Antoine se dresse d'un bond, écrase son clope dans mon encrier et me claque le bout des doigts à la manière des rappeurs. Puis il se penche en avant et vient déposer son front contre le mien.
— Papa ! J'avais hâte que tu rentres…
— Je suis heureux de te retrouver, fils, soufflé-je en le serrant tendrement contre moi.
Je tarde à lui poser la question qui me turlupine, par crainte de la réponse.
— Et alors, ce stage ? me décidé-je enfin.
D'un geste théâtral, Antoine balance une plaque de police fleur de coin sur le bureau.
— Lieutenant Antoine San-Antonio, police criminelle ! Je suis major de ma promo !

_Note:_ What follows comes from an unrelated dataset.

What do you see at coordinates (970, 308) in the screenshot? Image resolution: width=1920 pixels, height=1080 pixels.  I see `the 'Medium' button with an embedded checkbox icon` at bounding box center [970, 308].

Te dire que je suis heureux de sa réussite chez les matuches, tu vas pas me croire. Tu sais ce que je pense du caractère éphémère des succès et de la précarité des lauréats. Eh bien, t'as tort Nestor, un frisson de fierté me parcourt depuis les burettes jusqu'au cervelet. Ce môme cueilli comme une mauvaise plante et que j'ai éduqué à la va comme je te pisse sans même le voir grandir devient soudain l'objet de ma gloriole paternelle. Bravo San-Antonio ! Ça, c'est de la descendance !
Faut que tu réagisses, mec. N'oublie pas que la métamorphose d'un petit d'homme obéit aux mêmes lois que celles des papillons : larve, chrysalide et tchao pantin ! On n'y peut rien. Chez nos embryons la trajectoire est à peine plus sophistiquée : tendre fœtus, joli poupon, charmant bambin, étudiant, militaire, jeune con, travailleur, père, chômeur, gros con, grand-père, retraité, vieux con et puis ce papillon de l'âme qui s'évade un beau jour d'un caisson de bois. Pin, chêne ou acajou… C'est à la couleur finale qu'on reconnaît la richesse d'un homme ou la beauté d'un lépidoptère.
M'enfin, je ne suis pas là pour démoraliser mon rejeton et je brandis un pouce d'empereur romain décidant qu'il enfilera lui-même le superbe gladiateur avec son propre pal.